BEETLEJUICE (1988)

Une fois n'est pas coutume, Tim Burton nous raconte une histoire de maison hantée en adoptant le point de vue des fantômes

BEETLEJUICE

1988 – USA

Réalisé par Tim Burton

Avec Alec Baldwin, Geena Davis, Michael Keaton, Jeffrey Jones, Winona Ryder, Catherine O’Hara, Glenn Shadix

THEMA FANTÔMES I SAGA TIM BURTON

Bien qu’il traite d’un sujet familier, celui de la maison hantée, Beetlejuice ne ressemble à rien de connu. Adam et Barbara Maitland (Alec Baldwin et Geena Davis, pas encore têtes d’affiche à l’époque), jeunes mariés qui habitent une pittoresque maison au cœur du Connecticut, meurent dès le début du film dans un accident de voiture, en évitant un chien sur la route. Devenus fantômes, ils voient avec horreur leur maison envahie par les Deetz, une riche et bruyante famille new-yorkaise. A l’instar du « Fantôme inexpérimenté » imaginé par H.G. Wells, qui ne sait pas comment hanter une maison, les Maitland tentent en vain de chasser leurs envahisseurs. Ils demandent conseil à une vieille femme bien placée dans la hiérarchie de l’au-delà. Mises en pratique, les recettes destinées à se débarrasser des intrus échouent lamentablement.

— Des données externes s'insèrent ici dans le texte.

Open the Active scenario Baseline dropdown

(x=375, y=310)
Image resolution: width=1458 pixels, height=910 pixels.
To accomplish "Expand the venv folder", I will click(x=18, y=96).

Ultime recours : l’exorciste hystérique Betelgeuse, alias Michael Keaton rendu méconnaissable sous un savant maquillage de Robert Short.

Une fois n’est pas coutume, le point de vue adopté est ici celui des fantômes. Nous n’avons donc pas affaire à une chasse aux fantômes mais bel et bien à une chasse aux humains, qui représentent les véritables intrus du film. Tim Burton a une vision très personnelle de la mort. Pour lui, l’au-delà est une administration kafkaïenne et multicolore où les trépassés, dans l’état où ils ont quitté la vie (un plongeur avec un requin en train de le dévorer, un explorateur à la tête réduite, une femme coupée en deux, un homme brûlé des pieds à la tête), attendent leur tour, un ticket à la main. Quant à la tâche ingrate des fonctionnaires, elle échoit aux suicidés. A ces géniales trouvailles scénaristiques se greffe une multitude d’idées visuelles concrétisées par des effets spéciaux parfois maladroits mais inventifs et pleins de charme. Leur supervision fut confiée à Alan Munro, ancien dessinateur de storyboards qui tomba d’accord avec le réalisateur sur l’emploi de techniques le plus souvent artisanales. L’animation image par image y occupe une place de choix, ce qui semble logique étant donnés l’attrait de Tim Burton pour ce mode d’expression, comme en témoigne son premier court-métrage Vincent.

L'au-delà selon Burton

Les spectateurs ébahis découvrent ainsi une rampe d’escalier se muant en serpent géant, des vers des sables titanesques (émules de ceux de Dune) rampant autour de la maison des Maitland ou encore des sculptures hideuses qui prennent soudain vie. « Tim Burton a essayé de retrouver l’esprit d’un dessin animé en réalisant Beetlejuice, et on peut dire qu’il a réussi son coup ! » (1), déclare à ce propos Doug Beswick, responsable des séquences d’animation Le délire bat donc son plein tout au long du film (au cours d’une séquence mythique, les habitants, hantés par les fantômes, chantent soudain le « Day O » de Harry Belafonte en plein repas) et la musique de Danny Elfman rythme l’ensemble de manière trépidante, imposant les gimmicks incontournables qui feront sa réputation (violon galopant, piano en contrepoint, chœurs enjoués). Même si la dernière partie du film se laisse aller à une surenchère un peu excessive, Beetlejuice demeure l’une des œuvres maîtresses de Tim Burton, l’un de ses films les plus populaires et les plus appréciés.